Until then, please be quiet.

You wish. You first. B-)

Comment Re:Back home I'd just find a shady spot... (Score 1) 105

Your houses must have been poorly designed. Airconditioning is a comfort not a necessity in virtually every climate. But we've lost the lessons of the past. Even 500 years ago arabs knew how to build houses to funnel cold air in and hot air out. For much of the 19th and 20th century we in the west even knew how to face windows and position houses in the prevailing wind direction.

Another trick forgotten was high ceilings (especially combined with adjustable vent windows over doors, which in turn were a bit taller to start the ventiing above even a tall person's head). This took advantage of natural air stratification, creating a hot air / cool air boundary above the occupants' heads, with the air heated by sunlight-through-windows or heat-leaks through walls rising, wiile cooler, from-near-the-ground makeup air of the house/surrounds or basement providing the cooling for the lower air mass.

Comment Counterproductive attempts at geoengineering. (Score 2, Insightful) 105

During and after the COVID shutdown it was noticed in the global temperature tracking-and-modeling community that some industrial and transportation "air pollution" had a COOLING effect. Further (like volcanic pollution) it clears out (like volcanic pollution) or builds up in a time scale of a couple years, rather than the decades-to-centuries time scale of greenhouse gasses. Some significant components of this effect are fine dusts from industrial activity, high-altitude exhaust from commercial aviation (dust and contrails), and, massively, sulfur emissions from shipping (increasing and brightening over-ocean clouds).

In particular, as of a few months ago it was estimated that the reduction of shipping sulfur emission, due to the recently rolling-out global limits on sulfur in ship fuel (previously cheap but high sulfur), plus the reduction in shipping due to the COVID supply-chain disruptions, MORE that accounted for ALL the sea-level water temperature increase since the limits started going into effect. (That may not be current now, as shipping picks up post-COVID lockdown but using still lower sulfur fuel as the limits become more effective).

Deliberately adding sulfur to ship fuel to increase the global cooling part of the balance (as had been proposed even before this) has it's own problems.
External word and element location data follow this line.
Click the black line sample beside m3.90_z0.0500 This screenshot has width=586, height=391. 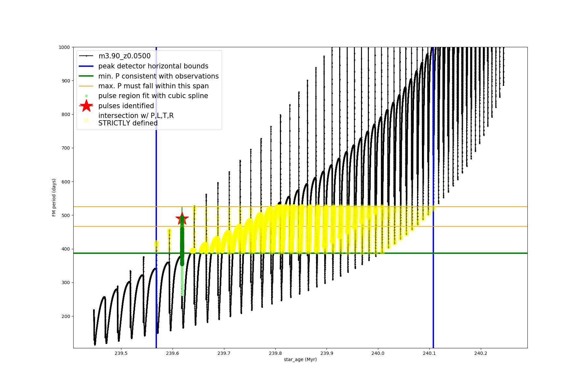point(86,56)
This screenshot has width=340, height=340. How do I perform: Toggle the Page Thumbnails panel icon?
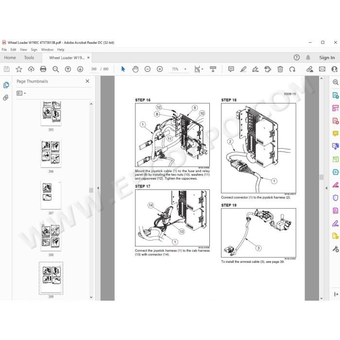tap(6, 85)
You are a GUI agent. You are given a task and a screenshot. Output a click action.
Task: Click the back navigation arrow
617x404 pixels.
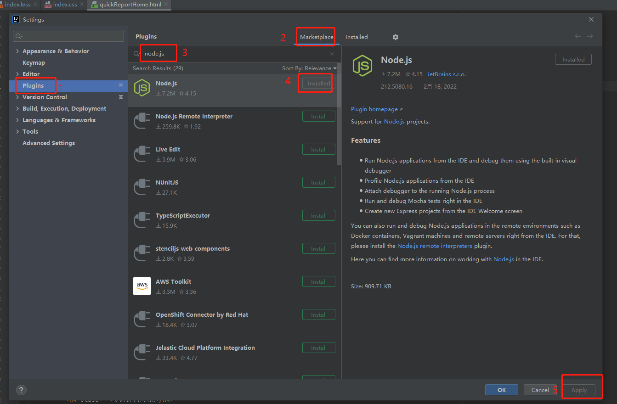point(577,36)
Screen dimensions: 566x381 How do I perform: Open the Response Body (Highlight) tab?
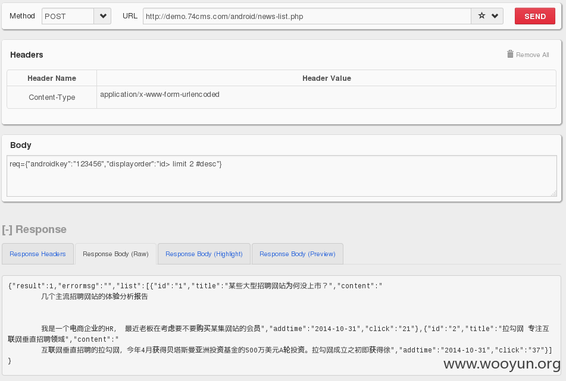click(204, 254)
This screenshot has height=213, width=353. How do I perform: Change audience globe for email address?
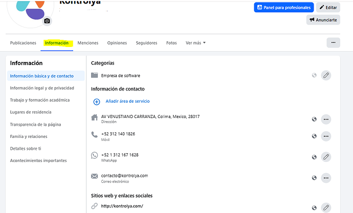pos(314,178)
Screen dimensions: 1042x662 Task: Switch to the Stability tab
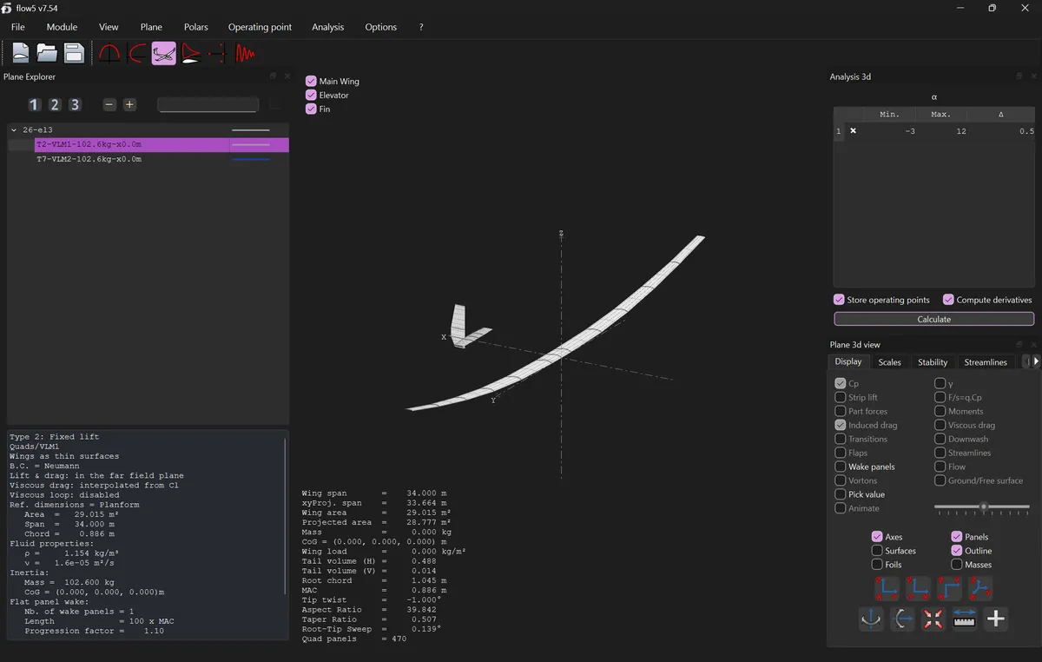click(x=933, y=362)
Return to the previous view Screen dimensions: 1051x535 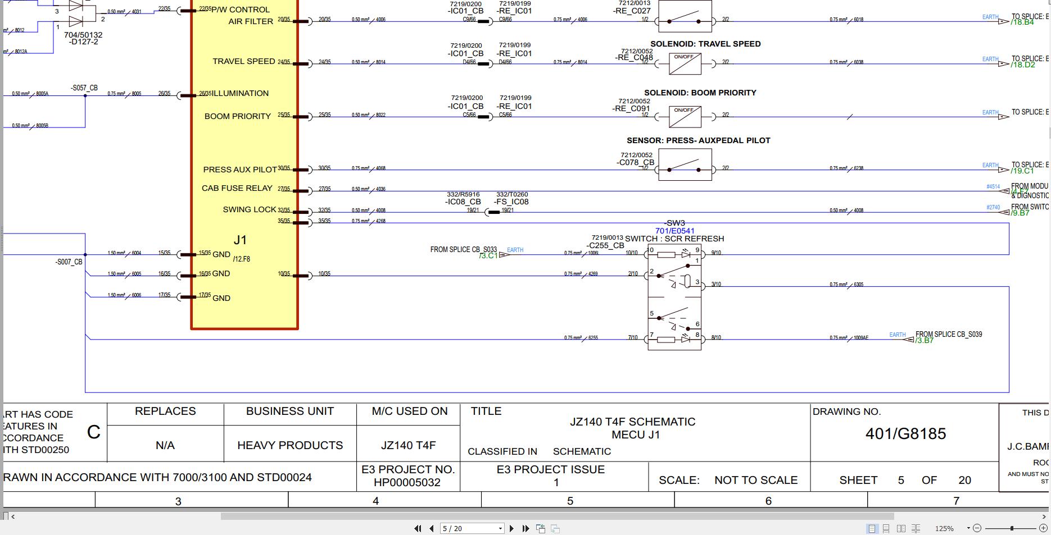[541, 528]
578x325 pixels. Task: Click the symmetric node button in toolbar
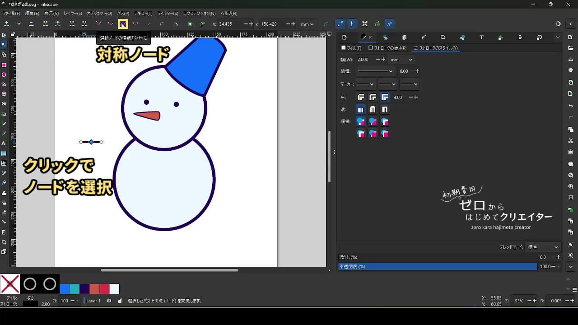pyautogui.click(x=122, y=24)
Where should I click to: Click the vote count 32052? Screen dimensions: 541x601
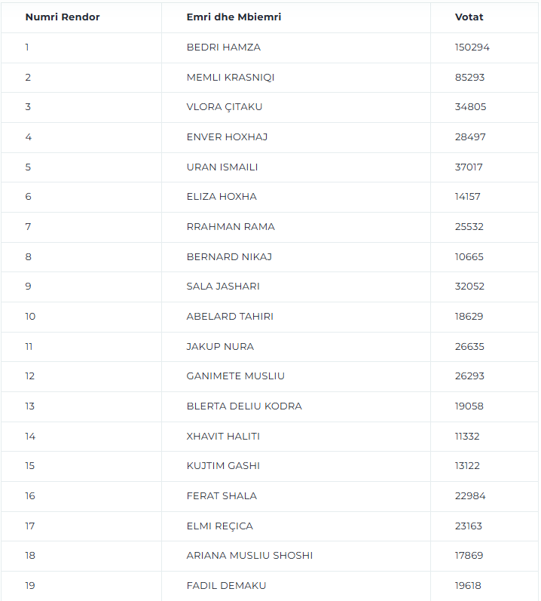(469, 287)
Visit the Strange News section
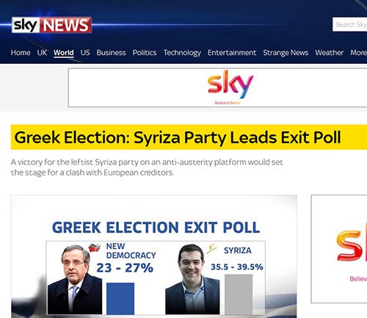 tap(286, 53)
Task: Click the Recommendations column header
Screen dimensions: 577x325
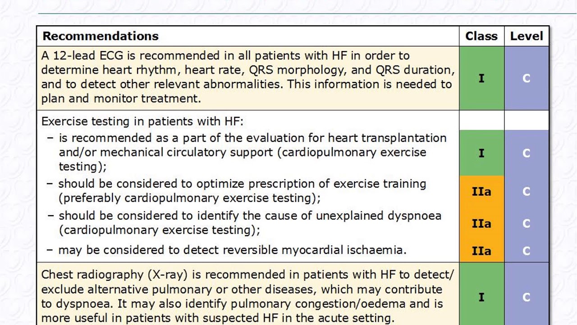Action: [x=101, y=36]
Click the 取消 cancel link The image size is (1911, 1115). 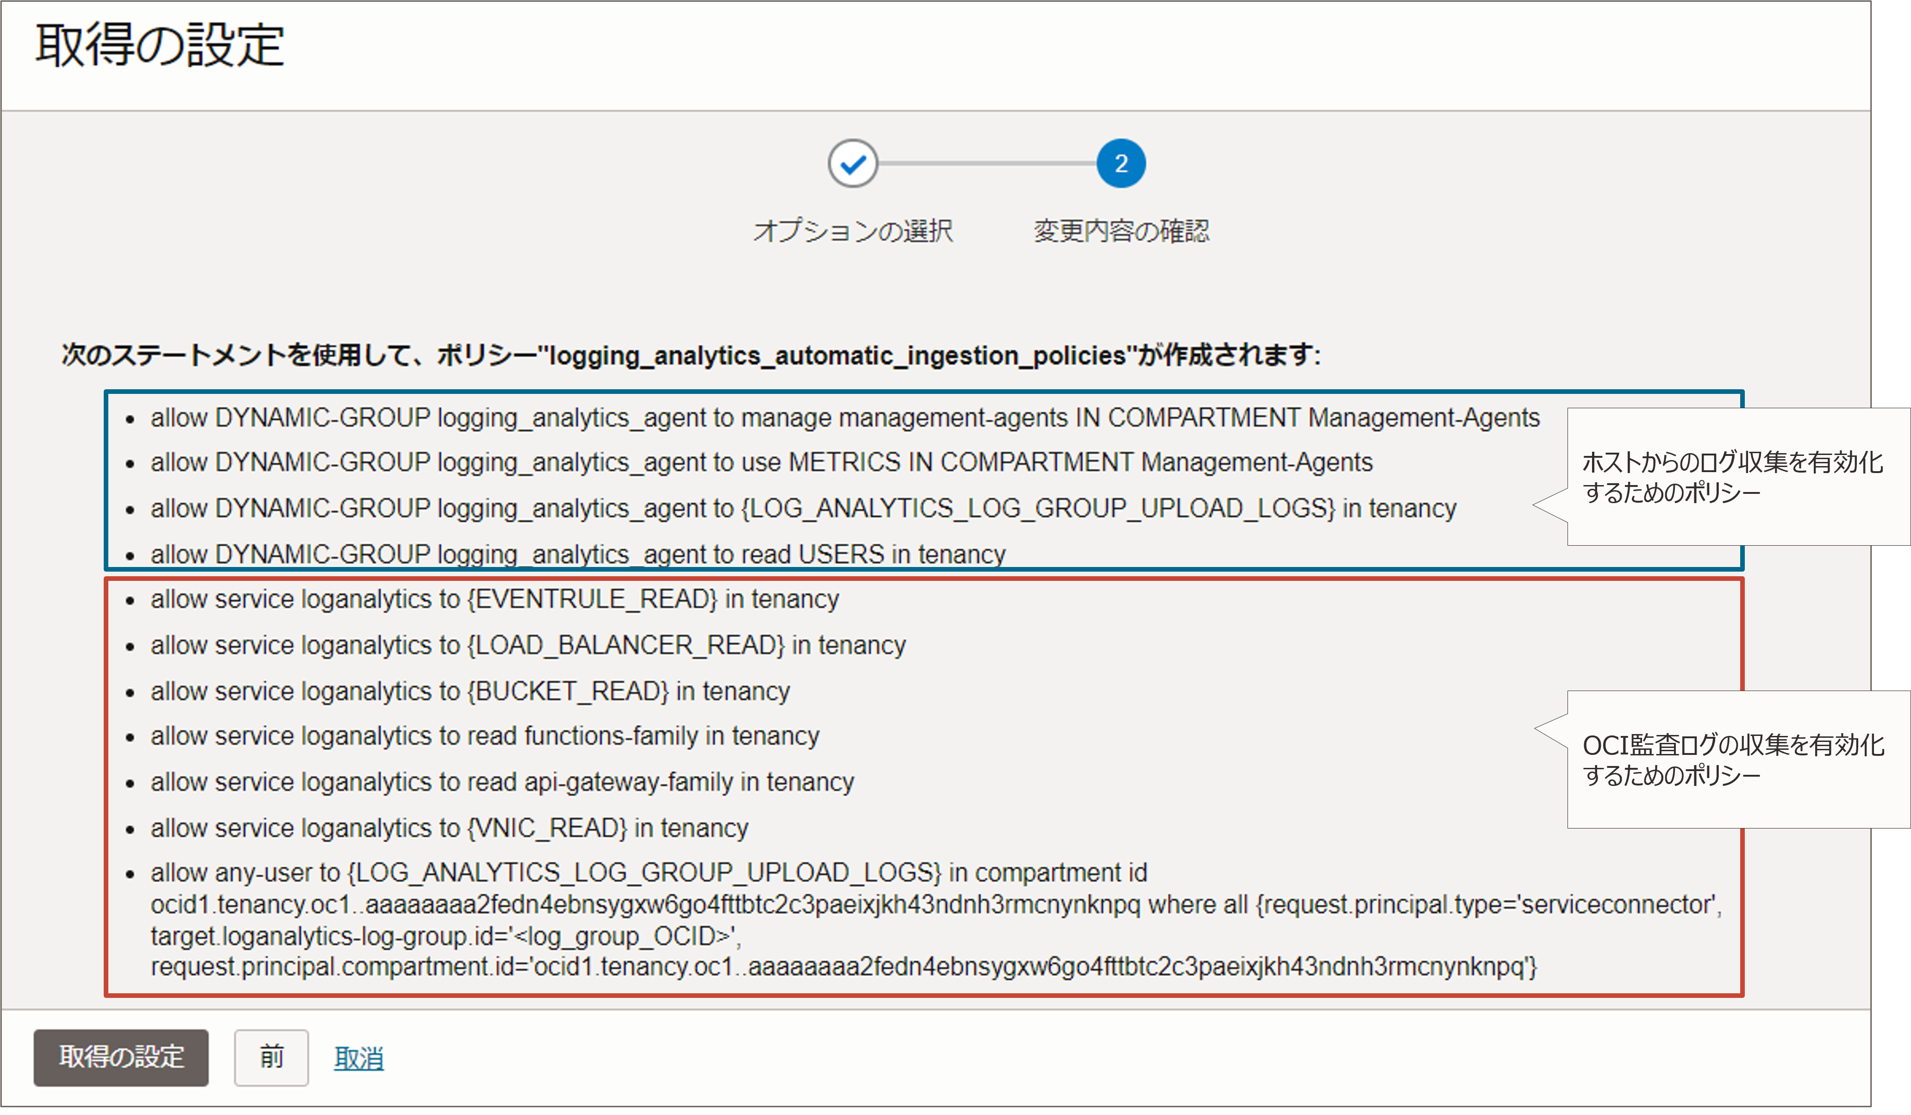[359, 1058]
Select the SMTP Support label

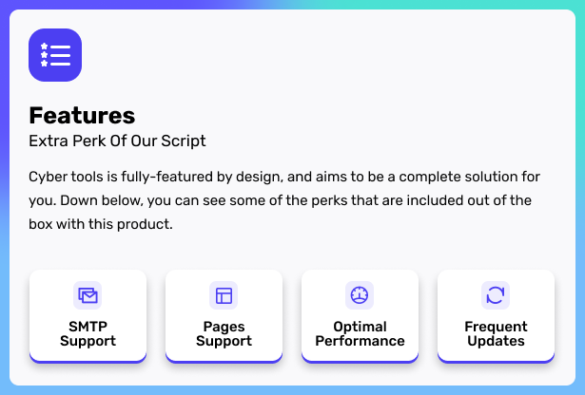coord(88,334)
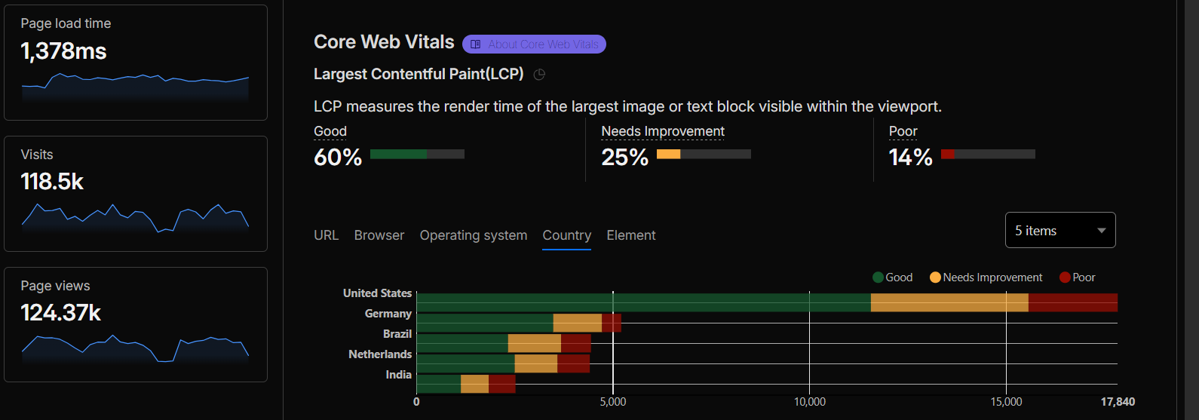Switch to the URL tab

(326, 235)
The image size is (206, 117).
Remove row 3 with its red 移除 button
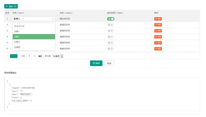click(158, 31)
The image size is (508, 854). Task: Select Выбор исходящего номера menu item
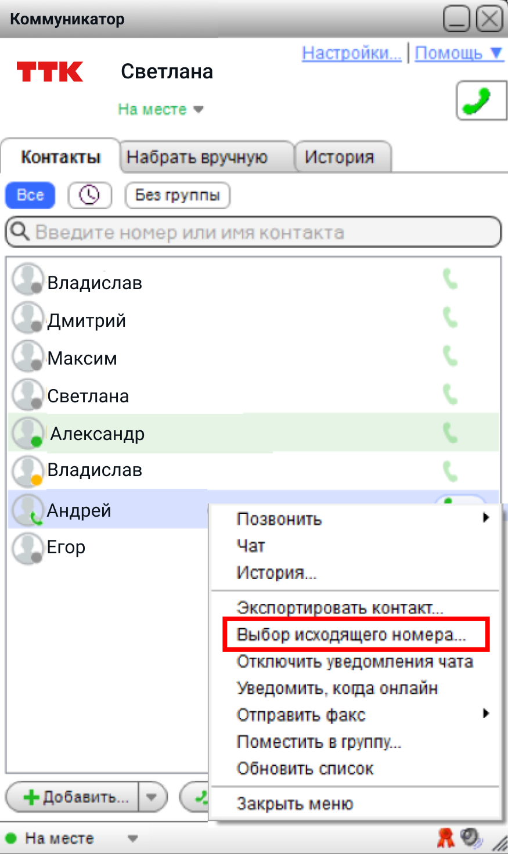point(351,635)
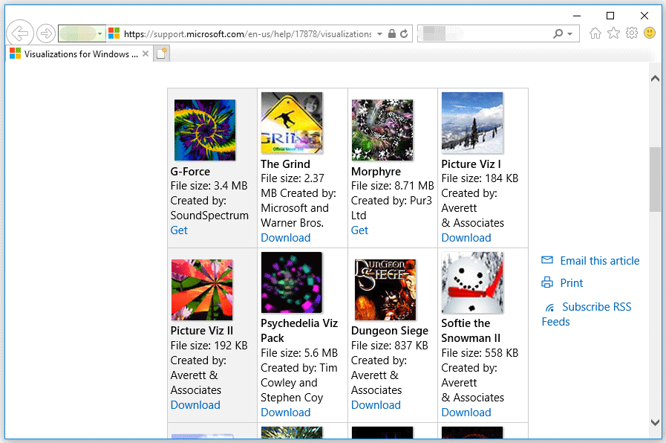Click the envelope icon beside Email this article

(x=548, y=260)
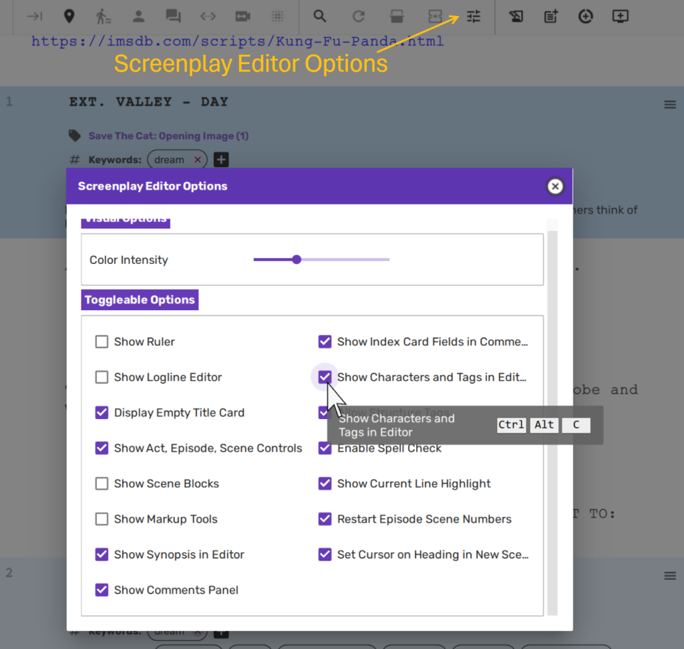Viewport: 684px width, 649px height.
Task: Open scene 1 hamburger menu
Action: click(669, 105)
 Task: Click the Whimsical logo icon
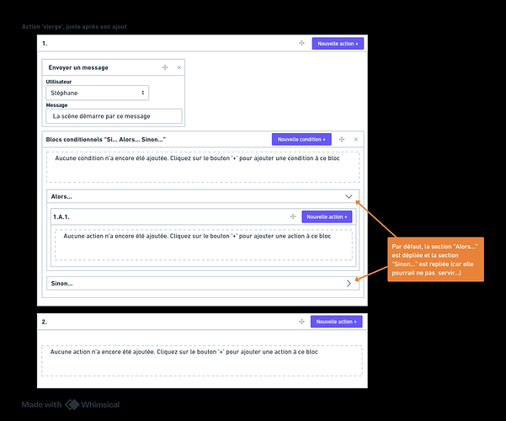72,405
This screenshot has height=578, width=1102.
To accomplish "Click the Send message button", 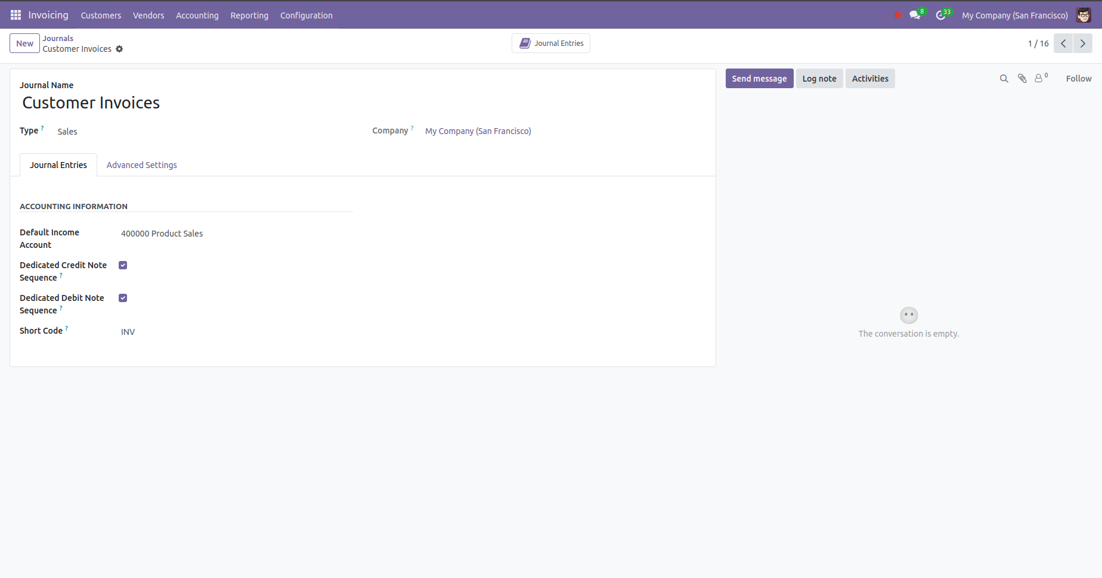I will coord(759,79).
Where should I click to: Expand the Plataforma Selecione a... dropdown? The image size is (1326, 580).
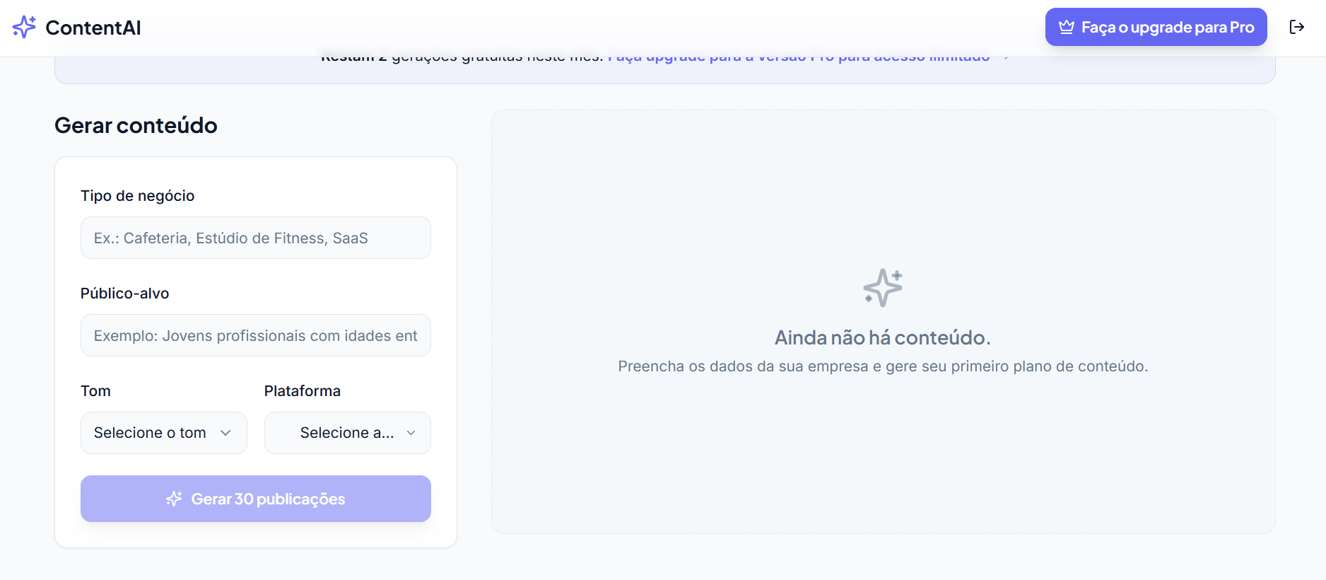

But perhaps modifying ships' cooling water and exhaust systems to introduce sea-water spray (which dries to cloud-seeding particles) into the hot exhaust and vent it to the air could produce the same effect without adding any more or different "pollution" than increased wave-action (as from storms) would.

Meanwhile, regardless of how much the added CO2 from previous industrial fossil fuel consumption may have contributed to heating the planet, it looks like slamming on the brakes may end up with a century or two of GREATER heating, and that a cut-CO2 solution would have involve tapering off the emissions without depressing manufacturing and transportation, over a period of decades.

Which, just incidentally, is exactly what the rollout of renewable energy, now driven more by economics and recent technology improvements than government promotion, has been doing (or had been before the draconian interference with the US fossil fuel industry.)